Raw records
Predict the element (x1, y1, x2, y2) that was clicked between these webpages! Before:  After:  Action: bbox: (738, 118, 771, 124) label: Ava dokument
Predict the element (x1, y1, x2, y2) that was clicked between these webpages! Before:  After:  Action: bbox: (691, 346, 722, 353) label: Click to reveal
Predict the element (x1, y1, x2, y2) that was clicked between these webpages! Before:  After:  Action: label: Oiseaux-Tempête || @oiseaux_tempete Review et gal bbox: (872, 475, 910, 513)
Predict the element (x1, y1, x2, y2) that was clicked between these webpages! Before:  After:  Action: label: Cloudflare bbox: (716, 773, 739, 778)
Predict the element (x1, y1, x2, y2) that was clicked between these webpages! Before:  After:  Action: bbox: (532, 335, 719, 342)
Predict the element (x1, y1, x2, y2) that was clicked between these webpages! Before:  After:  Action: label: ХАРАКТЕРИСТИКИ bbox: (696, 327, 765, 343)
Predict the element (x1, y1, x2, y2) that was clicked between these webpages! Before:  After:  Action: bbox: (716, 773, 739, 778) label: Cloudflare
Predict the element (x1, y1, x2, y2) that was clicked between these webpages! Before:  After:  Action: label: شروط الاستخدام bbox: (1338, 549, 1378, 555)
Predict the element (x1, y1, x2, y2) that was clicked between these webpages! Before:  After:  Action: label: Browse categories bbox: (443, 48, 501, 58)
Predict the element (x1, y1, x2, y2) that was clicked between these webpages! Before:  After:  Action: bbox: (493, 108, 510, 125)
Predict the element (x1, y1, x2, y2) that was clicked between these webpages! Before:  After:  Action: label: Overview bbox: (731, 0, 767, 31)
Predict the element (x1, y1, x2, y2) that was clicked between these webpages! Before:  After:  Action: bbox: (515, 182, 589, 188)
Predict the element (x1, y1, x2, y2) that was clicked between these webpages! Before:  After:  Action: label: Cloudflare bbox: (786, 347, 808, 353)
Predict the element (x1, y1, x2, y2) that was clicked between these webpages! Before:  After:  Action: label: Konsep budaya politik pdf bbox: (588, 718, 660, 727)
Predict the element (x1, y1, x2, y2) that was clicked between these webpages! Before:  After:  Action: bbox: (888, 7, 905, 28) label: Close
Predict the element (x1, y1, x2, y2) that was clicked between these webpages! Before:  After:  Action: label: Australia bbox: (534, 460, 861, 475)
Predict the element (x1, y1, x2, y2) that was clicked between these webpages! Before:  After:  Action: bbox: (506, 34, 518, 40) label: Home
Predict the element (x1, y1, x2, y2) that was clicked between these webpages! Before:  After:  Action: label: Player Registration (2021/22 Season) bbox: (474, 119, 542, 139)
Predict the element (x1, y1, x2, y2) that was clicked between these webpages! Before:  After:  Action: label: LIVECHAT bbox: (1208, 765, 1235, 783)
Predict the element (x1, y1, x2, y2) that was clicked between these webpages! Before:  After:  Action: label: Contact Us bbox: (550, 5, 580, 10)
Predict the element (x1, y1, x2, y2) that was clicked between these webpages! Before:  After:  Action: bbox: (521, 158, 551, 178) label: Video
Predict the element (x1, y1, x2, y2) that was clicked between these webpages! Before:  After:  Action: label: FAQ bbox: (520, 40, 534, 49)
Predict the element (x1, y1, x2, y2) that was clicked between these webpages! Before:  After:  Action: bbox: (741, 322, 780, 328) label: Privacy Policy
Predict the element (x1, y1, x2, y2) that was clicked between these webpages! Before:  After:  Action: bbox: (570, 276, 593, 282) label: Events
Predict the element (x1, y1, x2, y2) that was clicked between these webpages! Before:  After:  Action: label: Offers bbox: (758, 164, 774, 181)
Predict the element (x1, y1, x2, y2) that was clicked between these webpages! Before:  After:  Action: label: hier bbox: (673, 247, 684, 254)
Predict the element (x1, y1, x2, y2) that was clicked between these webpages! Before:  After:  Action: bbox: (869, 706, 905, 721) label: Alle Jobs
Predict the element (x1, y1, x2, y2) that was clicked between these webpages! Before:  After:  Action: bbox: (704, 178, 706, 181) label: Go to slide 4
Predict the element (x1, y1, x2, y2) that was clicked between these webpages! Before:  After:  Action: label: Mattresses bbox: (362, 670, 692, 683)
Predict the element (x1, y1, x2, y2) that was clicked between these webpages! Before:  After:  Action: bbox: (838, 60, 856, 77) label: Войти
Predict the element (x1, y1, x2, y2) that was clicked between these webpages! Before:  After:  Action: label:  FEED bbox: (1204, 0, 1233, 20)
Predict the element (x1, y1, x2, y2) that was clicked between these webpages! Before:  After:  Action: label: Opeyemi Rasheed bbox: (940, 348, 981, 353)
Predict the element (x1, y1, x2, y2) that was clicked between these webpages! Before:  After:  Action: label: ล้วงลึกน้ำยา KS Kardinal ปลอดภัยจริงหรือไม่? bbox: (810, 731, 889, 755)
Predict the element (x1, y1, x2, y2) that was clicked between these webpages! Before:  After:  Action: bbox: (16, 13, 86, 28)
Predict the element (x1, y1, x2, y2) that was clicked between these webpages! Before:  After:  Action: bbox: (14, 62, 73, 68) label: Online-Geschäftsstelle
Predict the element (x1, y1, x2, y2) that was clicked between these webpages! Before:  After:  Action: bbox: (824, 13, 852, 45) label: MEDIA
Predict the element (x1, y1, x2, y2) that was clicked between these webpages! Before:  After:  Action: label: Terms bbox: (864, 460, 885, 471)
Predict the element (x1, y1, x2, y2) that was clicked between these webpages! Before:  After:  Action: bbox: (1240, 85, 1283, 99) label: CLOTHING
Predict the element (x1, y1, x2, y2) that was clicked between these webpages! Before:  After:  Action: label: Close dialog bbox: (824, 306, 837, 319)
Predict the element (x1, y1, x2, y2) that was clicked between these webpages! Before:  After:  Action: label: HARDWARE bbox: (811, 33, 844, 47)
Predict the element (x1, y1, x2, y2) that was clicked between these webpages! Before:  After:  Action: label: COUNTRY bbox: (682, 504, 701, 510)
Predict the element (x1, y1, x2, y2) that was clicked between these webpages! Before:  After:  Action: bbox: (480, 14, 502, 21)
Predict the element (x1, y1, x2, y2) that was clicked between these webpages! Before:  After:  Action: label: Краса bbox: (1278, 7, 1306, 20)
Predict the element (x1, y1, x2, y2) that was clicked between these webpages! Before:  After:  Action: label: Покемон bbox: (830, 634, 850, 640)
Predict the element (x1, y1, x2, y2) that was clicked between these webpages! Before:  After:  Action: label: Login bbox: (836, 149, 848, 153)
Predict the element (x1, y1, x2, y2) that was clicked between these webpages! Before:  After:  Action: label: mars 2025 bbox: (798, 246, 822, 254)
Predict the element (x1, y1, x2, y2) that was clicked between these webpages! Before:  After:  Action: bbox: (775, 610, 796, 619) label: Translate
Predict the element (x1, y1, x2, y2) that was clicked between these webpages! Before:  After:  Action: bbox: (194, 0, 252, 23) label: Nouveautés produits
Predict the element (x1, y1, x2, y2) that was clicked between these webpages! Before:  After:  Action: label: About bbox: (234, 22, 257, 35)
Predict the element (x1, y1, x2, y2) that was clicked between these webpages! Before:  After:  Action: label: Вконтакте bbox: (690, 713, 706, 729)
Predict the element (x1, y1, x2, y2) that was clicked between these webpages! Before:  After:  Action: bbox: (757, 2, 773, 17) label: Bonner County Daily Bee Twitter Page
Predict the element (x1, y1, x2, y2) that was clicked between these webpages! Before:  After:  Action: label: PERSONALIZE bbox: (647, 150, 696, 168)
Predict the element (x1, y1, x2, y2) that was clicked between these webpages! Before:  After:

OBJECTIVE » Count the lines of the listing that contain the string "Close", and state only the resulting number.

FULL RESPONSE » 2